While a Huawei resolution may not be terribly impactful to Broadcom shares, it may impact Qualcomm stock, as Hall noted that maintaining his 12.5 2020 earnings multiple and adding $1.55 of EPS could bring the stock up to $92. That represents 24.8% upside from its current level.

Two smaller chip makers, Qorvo (QRVO - Get Report) and Skyworks Solutions (SWKS - Get Report)  each get roughly 15% of their revenue from Huawei. Qorvo shares fell 16.4% on the day in May that Trump signed the executive order blacklisting Huawei. They moved up 5.1% in July the day after Trump said the blacklist would be lifted.
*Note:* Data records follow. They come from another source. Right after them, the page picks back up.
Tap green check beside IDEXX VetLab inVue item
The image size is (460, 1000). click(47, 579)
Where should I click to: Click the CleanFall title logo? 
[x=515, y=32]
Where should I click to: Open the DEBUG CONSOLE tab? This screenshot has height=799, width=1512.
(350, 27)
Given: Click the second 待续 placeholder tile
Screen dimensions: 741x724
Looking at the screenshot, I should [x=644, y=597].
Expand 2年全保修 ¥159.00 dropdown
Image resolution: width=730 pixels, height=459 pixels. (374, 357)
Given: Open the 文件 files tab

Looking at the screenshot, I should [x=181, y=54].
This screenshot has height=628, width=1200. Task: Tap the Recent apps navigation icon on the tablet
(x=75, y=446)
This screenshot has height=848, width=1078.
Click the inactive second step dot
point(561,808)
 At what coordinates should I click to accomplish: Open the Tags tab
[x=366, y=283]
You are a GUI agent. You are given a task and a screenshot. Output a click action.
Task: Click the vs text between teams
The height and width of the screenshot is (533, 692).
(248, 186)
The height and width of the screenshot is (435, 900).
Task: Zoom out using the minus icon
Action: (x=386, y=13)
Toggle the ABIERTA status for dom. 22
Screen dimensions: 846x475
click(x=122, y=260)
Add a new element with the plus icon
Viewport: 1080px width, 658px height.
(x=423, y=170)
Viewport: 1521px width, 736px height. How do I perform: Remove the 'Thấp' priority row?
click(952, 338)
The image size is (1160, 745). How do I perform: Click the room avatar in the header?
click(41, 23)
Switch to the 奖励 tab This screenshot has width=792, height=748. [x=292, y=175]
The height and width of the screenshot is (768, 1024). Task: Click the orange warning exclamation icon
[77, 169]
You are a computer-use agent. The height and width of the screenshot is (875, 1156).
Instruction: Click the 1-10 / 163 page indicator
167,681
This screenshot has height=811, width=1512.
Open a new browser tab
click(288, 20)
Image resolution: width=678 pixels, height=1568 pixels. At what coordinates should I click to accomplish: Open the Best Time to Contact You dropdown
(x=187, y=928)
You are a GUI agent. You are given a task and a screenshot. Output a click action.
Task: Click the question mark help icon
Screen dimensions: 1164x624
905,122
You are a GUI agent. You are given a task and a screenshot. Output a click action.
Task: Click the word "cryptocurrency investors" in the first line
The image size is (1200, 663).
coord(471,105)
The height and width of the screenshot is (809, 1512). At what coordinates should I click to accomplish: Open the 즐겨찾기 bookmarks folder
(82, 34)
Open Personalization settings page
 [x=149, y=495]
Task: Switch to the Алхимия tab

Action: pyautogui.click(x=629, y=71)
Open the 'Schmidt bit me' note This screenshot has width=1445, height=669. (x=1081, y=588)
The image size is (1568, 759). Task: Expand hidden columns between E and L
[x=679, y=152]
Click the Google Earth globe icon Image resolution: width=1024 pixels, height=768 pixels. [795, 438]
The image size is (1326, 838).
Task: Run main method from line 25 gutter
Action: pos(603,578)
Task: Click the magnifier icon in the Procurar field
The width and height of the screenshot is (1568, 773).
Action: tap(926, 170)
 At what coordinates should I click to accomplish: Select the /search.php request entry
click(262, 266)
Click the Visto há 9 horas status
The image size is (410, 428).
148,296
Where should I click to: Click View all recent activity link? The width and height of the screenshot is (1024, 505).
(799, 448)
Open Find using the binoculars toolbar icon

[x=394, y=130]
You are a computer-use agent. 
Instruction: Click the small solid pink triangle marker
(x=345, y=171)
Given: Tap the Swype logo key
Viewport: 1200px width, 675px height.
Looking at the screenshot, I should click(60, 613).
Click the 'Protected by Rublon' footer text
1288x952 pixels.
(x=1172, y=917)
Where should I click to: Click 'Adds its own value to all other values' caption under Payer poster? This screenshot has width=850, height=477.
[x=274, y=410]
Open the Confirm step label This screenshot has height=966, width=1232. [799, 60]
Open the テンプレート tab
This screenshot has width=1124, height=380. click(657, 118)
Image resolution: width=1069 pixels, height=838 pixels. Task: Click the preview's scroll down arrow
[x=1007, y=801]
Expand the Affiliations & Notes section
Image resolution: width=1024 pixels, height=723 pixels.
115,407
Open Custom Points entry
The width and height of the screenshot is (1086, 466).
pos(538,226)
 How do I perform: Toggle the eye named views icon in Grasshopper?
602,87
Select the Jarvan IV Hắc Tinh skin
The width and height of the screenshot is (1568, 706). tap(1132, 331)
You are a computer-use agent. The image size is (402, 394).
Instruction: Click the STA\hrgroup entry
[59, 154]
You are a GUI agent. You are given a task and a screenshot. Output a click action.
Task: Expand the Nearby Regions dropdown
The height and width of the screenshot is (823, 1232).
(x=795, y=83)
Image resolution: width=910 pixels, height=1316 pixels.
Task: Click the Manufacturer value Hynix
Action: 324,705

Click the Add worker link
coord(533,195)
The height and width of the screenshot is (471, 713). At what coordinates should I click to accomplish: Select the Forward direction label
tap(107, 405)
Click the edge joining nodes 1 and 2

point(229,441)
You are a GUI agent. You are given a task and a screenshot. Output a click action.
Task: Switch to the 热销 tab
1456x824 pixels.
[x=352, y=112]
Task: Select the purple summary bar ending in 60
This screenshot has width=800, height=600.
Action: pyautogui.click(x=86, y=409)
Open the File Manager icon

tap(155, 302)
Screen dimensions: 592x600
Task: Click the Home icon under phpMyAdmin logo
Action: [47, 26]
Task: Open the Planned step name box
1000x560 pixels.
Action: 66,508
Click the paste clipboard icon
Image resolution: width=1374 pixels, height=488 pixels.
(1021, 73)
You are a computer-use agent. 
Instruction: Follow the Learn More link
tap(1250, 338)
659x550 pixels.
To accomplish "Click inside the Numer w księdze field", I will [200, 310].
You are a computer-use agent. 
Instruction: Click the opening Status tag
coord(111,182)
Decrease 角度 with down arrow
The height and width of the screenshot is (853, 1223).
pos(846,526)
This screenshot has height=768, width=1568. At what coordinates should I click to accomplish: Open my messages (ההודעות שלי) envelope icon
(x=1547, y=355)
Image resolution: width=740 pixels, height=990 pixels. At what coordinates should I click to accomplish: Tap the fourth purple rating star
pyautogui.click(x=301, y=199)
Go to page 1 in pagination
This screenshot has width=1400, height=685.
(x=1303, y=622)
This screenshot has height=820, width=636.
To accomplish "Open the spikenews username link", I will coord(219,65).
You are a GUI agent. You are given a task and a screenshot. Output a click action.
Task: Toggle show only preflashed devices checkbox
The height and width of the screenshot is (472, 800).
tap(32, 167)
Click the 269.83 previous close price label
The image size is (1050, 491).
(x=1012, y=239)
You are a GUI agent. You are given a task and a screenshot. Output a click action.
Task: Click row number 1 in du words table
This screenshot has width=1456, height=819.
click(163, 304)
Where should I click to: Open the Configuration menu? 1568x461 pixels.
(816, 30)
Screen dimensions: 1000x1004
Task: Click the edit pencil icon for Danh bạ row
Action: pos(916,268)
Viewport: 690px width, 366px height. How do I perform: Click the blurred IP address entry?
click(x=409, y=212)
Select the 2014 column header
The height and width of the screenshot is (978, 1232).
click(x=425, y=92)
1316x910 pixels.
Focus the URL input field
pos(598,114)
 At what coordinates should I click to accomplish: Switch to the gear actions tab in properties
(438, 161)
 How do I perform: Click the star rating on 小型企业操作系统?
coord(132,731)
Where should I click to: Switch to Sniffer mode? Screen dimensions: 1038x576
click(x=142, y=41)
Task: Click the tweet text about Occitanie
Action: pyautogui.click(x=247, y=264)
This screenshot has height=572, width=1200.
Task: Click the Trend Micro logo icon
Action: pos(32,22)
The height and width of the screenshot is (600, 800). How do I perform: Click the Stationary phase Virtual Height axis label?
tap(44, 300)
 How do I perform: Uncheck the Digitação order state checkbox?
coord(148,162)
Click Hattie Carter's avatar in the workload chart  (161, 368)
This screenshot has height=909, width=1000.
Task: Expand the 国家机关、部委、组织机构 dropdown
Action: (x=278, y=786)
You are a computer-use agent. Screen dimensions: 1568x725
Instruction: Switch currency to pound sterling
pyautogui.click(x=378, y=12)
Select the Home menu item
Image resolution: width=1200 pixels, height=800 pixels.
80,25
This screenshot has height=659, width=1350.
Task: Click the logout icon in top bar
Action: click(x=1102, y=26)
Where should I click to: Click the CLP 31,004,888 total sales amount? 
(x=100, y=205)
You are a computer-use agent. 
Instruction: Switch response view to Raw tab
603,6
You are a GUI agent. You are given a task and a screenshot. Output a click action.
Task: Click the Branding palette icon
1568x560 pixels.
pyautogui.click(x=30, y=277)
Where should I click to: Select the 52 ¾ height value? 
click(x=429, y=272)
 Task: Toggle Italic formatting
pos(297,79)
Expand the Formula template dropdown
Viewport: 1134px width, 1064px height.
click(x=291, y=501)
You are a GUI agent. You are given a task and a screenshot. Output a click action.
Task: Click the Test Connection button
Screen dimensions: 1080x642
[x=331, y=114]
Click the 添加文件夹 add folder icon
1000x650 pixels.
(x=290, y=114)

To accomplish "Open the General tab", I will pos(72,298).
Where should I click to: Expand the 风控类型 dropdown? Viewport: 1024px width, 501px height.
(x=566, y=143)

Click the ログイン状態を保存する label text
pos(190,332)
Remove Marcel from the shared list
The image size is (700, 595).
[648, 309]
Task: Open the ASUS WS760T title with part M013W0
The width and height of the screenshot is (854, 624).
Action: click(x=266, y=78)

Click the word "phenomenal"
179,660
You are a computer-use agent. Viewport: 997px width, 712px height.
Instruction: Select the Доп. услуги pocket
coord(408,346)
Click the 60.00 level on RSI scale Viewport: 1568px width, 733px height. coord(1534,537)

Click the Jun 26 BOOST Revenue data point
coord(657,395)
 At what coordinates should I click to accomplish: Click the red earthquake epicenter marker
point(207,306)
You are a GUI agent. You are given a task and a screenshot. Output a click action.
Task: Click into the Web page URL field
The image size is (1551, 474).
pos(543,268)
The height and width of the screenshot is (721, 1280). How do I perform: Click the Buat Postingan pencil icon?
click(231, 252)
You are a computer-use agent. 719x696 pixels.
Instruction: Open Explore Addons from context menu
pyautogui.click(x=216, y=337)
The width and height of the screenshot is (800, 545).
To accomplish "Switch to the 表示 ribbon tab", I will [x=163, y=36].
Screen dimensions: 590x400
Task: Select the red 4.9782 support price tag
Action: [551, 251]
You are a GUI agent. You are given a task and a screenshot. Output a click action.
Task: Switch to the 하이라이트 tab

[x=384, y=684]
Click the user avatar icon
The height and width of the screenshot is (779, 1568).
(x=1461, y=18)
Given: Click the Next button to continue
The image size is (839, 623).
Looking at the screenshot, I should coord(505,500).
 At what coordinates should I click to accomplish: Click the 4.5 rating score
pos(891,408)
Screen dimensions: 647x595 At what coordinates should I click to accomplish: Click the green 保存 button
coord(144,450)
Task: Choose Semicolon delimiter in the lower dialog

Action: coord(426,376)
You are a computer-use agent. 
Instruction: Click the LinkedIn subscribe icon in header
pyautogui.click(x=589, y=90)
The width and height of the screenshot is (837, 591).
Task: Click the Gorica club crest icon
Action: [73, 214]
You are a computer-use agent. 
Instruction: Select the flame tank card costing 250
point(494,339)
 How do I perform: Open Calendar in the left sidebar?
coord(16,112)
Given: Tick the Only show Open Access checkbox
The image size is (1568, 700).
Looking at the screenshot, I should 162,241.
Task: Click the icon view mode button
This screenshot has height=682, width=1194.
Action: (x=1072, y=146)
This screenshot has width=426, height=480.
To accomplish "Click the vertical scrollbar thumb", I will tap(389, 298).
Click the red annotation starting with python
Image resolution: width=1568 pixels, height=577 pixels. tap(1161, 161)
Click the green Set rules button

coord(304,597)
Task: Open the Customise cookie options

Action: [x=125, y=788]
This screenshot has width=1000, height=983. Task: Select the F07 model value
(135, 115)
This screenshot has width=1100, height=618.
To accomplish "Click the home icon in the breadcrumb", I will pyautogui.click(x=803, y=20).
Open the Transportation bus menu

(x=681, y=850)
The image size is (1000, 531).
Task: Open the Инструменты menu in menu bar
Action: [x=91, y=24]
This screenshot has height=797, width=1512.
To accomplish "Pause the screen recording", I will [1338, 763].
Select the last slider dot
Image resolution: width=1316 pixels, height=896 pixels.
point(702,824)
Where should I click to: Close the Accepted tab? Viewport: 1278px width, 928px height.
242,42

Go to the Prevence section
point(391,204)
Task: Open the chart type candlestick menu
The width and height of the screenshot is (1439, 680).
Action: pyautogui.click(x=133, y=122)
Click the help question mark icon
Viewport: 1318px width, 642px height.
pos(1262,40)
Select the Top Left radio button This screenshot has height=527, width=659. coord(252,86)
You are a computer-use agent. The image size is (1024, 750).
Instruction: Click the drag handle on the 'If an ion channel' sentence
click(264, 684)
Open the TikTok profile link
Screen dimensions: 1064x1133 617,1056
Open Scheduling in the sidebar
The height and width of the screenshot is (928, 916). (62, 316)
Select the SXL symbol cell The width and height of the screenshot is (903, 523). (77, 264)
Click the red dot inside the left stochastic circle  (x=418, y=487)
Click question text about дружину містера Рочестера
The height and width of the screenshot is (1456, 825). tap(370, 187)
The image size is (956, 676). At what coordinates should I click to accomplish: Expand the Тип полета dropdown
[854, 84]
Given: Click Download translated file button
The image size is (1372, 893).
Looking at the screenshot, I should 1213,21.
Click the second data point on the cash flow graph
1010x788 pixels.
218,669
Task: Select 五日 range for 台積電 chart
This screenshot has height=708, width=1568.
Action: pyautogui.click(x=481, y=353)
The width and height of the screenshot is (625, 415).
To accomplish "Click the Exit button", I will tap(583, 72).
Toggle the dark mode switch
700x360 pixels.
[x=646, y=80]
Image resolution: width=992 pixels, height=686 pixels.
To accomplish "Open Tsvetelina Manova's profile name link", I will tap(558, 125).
Meanwhile, Skyworks fell 13.6% in the four days after the May order, and rose 6% after Trump's positive comments. 

What Really Matters For Chip Stocks 

In the end, the factors influencing the performance of chip stocks are likely to be bigger than what happens with Huawei. 

Over supply has rocked the global semiconductor industry since the fourth quarter of 2018, and pricing has plummeted. Rasgon mentioned analysts were predicting a pricing recovery for the second half of 2019, but as the pricing trough has remained in place indefinitely, "[a pricing recovery] is still in the consensus estimates. I think there is risk."

"I'm nervous about the sector," Rasgon said. "I tend not to make broad cycle calls. I guarantee none of the companies know [when a recovery will occur], either," he added. "Semi companies are flying blind -- they're in the back of the supply chain." 

Sean O'Hara, president of Pacer ETFs told The Street that "we view the chip makers more as part of a longer major macro trend that has to do with the necessary build out in computing power that is going to be required for us to continue to develop five key technologies."

He listed artificial intelligence, autonomous vehicles, streaming, e-commerce and 5G as those key technologies. While some chip players will steal market share from others, the whole sector will likely benefit from these long-term trends.

He mentioned this trend is mostly useful to longer-term investors. "I think you are going to see earnings go up as a result of this massive spending that is going to go up."